Your task
Print the lines that run from the line with "The width and height of the screenshot is (745, 1067)." to the line with "The width and height of the screenshot is (197, 111).", keeping both end lines, exactly as they appear in the entries below, and nothing else.

Material to process
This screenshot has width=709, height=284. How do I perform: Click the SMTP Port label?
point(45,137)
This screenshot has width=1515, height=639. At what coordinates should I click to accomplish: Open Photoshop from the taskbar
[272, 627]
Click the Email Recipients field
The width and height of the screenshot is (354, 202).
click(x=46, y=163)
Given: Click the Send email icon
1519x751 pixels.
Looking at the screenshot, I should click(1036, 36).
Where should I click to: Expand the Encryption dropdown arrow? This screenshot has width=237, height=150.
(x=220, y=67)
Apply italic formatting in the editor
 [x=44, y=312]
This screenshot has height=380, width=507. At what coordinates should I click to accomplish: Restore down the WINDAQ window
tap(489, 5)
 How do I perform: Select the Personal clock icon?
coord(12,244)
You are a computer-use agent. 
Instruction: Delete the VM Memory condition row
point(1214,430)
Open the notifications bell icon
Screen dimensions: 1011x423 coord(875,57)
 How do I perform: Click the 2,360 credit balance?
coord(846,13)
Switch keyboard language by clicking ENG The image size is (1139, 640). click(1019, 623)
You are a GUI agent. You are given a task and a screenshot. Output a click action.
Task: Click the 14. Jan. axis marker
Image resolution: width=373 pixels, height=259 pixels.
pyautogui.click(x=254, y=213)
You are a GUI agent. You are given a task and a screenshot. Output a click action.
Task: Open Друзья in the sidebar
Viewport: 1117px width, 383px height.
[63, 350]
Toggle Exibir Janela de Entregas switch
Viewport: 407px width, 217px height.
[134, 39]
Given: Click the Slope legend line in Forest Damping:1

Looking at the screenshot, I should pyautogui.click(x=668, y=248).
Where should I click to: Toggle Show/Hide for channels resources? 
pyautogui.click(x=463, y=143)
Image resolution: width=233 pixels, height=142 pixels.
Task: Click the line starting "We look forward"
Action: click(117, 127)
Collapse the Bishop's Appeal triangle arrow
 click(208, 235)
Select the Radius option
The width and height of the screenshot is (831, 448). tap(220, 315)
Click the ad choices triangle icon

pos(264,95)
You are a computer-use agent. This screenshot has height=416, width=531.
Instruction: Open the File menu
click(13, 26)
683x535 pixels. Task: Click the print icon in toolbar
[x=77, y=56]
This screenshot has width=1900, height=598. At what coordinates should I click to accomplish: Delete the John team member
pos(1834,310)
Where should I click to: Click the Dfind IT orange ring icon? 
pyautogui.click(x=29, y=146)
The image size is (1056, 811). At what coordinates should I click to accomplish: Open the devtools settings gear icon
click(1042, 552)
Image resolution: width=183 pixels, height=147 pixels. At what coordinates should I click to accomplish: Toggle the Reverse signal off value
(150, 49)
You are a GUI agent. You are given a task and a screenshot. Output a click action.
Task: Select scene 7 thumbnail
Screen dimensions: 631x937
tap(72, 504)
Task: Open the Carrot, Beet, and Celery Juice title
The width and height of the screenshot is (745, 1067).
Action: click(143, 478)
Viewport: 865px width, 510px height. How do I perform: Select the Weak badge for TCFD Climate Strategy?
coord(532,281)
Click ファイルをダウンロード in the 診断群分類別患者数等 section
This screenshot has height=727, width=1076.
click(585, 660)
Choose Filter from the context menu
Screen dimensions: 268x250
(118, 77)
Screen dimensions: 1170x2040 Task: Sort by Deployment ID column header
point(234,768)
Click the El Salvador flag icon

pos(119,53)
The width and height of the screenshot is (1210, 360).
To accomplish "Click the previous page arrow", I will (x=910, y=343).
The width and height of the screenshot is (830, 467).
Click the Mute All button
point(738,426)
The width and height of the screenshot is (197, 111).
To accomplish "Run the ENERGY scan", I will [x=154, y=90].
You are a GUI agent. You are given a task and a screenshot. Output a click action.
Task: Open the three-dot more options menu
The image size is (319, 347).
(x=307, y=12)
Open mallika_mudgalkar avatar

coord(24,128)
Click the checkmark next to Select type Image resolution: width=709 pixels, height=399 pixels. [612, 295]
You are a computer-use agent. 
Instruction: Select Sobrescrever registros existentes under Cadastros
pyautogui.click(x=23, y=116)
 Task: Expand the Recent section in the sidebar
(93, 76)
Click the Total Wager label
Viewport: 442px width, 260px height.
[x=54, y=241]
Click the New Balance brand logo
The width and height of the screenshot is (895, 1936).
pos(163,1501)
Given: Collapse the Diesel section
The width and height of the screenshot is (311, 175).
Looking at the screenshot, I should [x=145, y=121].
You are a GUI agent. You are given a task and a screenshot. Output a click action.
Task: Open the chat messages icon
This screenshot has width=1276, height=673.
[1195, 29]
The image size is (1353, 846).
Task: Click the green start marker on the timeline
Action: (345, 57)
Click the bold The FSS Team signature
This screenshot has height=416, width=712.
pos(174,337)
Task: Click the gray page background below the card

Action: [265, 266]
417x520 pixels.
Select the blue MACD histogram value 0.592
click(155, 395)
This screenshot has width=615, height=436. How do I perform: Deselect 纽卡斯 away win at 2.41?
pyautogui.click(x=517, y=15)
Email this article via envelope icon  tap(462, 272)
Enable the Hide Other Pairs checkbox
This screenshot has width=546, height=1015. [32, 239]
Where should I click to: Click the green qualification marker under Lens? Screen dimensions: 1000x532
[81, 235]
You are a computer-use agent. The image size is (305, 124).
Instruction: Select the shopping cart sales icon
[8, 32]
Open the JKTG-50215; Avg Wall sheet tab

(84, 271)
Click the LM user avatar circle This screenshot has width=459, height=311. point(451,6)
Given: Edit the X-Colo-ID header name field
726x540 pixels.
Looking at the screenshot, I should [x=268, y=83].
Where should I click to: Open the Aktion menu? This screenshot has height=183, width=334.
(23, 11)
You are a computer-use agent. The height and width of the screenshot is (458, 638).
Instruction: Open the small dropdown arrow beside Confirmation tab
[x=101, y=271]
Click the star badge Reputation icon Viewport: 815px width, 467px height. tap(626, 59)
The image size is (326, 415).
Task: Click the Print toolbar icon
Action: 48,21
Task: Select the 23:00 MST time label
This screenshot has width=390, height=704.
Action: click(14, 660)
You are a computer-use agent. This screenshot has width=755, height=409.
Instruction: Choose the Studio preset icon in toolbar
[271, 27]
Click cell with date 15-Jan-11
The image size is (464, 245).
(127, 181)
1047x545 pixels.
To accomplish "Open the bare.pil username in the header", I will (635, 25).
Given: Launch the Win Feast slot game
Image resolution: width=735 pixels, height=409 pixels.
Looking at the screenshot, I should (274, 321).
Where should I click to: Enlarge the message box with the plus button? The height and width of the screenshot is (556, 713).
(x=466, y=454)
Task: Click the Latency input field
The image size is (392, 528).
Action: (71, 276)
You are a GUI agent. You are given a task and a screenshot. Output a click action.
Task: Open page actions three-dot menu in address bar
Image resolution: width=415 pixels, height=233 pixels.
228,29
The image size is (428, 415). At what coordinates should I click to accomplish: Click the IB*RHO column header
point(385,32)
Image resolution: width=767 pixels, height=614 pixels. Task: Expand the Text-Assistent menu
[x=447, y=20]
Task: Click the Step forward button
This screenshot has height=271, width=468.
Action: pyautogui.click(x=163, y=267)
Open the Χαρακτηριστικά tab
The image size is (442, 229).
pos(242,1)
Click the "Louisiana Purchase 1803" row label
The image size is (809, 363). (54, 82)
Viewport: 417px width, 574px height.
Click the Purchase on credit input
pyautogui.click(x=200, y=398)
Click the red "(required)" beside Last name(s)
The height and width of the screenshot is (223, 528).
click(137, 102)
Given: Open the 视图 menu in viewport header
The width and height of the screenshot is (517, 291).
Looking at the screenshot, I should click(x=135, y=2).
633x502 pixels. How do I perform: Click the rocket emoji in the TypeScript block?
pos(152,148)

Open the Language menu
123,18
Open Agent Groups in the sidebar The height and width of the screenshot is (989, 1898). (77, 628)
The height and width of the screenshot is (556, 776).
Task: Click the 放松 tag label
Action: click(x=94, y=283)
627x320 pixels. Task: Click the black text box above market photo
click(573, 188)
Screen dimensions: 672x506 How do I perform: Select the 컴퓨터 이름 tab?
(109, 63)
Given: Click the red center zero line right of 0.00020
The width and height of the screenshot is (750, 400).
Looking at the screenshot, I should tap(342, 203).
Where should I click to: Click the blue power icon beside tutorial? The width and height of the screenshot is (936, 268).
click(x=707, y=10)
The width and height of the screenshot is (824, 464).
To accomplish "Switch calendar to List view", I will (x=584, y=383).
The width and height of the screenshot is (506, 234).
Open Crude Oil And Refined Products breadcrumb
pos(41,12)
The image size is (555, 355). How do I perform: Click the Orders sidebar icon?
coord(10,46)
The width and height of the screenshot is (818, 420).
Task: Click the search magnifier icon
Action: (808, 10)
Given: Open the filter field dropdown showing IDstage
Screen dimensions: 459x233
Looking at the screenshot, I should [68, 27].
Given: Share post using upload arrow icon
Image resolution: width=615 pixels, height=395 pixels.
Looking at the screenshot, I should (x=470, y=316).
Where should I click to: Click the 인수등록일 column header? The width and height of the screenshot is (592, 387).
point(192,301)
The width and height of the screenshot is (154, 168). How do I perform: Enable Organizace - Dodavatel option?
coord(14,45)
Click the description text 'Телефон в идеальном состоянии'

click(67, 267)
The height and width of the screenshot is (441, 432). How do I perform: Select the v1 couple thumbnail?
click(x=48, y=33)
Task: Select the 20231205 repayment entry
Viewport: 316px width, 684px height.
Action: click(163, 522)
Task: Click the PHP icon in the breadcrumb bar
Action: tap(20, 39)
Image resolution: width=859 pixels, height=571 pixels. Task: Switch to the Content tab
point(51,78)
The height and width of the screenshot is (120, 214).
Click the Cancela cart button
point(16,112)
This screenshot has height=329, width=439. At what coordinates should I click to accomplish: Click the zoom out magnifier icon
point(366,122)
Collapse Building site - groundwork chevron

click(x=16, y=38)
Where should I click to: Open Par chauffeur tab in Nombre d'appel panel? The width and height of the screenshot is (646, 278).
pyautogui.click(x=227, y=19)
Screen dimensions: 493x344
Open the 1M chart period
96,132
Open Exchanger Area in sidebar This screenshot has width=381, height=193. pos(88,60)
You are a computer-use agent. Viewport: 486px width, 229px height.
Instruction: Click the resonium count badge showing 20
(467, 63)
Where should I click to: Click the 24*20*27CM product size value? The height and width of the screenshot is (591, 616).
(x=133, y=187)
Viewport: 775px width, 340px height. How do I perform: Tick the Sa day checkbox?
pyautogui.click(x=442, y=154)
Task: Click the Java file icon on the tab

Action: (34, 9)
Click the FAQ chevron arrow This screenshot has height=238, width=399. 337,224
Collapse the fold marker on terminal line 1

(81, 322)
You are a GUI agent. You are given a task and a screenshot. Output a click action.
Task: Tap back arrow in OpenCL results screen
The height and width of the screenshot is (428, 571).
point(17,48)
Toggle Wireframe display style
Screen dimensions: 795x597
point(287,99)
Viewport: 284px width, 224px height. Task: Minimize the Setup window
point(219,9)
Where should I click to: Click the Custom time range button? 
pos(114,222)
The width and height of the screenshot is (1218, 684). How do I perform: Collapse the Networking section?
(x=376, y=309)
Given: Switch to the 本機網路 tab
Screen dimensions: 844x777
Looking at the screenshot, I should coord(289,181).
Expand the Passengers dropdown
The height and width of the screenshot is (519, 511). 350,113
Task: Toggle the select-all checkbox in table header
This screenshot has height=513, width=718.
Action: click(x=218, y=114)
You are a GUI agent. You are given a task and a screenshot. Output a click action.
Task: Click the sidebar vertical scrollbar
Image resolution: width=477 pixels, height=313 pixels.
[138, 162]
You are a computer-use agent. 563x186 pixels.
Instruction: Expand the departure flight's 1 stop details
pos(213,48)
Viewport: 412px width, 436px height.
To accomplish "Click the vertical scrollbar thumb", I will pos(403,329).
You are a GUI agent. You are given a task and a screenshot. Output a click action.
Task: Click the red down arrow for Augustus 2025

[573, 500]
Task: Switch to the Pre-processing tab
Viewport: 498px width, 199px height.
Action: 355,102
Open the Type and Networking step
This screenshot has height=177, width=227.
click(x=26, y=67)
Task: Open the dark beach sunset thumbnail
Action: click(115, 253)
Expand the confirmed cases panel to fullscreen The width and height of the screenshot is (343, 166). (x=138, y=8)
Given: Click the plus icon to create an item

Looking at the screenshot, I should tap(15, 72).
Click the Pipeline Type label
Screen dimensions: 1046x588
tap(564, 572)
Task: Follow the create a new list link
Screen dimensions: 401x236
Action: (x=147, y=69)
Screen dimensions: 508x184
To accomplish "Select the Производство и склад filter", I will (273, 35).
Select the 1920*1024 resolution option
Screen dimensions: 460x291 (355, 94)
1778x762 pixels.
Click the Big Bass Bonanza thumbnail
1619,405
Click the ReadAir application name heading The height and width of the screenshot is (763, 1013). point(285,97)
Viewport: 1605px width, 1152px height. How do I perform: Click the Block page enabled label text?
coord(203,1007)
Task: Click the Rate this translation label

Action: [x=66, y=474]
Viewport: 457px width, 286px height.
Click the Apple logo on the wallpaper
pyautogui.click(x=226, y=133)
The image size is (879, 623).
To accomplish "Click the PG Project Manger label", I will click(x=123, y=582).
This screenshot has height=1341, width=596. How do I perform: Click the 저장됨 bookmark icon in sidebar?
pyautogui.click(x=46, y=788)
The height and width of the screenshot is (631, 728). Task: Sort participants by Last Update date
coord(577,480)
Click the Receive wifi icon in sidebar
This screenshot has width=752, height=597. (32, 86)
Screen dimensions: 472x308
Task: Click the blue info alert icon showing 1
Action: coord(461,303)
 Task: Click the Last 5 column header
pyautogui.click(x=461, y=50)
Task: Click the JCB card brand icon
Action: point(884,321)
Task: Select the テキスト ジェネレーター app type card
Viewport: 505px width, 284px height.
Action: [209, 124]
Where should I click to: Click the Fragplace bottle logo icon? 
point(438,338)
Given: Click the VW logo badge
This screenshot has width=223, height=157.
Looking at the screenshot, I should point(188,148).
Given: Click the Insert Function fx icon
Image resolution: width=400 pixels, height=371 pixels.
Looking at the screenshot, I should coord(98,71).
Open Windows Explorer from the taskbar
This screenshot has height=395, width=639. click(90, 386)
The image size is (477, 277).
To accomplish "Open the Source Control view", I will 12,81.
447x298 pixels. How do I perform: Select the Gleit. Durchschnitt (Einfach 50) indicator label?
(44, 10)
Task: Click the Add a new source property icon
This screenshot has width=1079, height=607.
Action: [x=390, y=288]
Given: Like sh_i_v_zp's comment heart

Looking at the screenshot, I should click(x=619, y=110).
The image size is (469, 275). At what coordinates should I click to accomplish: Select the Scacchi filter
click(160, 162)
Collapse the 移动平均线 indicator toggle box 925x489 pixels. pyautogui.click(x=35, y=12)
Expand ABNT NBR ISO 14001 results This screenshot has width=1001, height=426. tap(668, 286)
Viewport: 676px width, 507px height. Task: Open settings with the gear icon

Response
The width and height of the screenshot is (745, 1067).
Action: click(143, 478)
Viewport: 865px width, 510px height. How do I perform: Select the Weak badge for TCFD Climate Strategy?
coord(532,281)
Click ファイルをダウンロード in the 診断群分類別患者数等 section
This screenshot has height=727, width=1076.
click(585, 660)
Choose Filter from the context menu
Screen dimensions: 268x250
(118, 77)
Screen dimensions: 1170x2040 Task: Sort by Deployment ID column header
point(234,768)
Click the El Salvador flag icon

pos(119,53)
The width and height of the screenshot is (1210, 360).
To accomplish "Click the previous page arrow", I will (x=910, y=343).
The width and height of the screenshot is (830, 467).
Click the Mute All button
point(738,426)
The width and height of the screenshot is (197, 111).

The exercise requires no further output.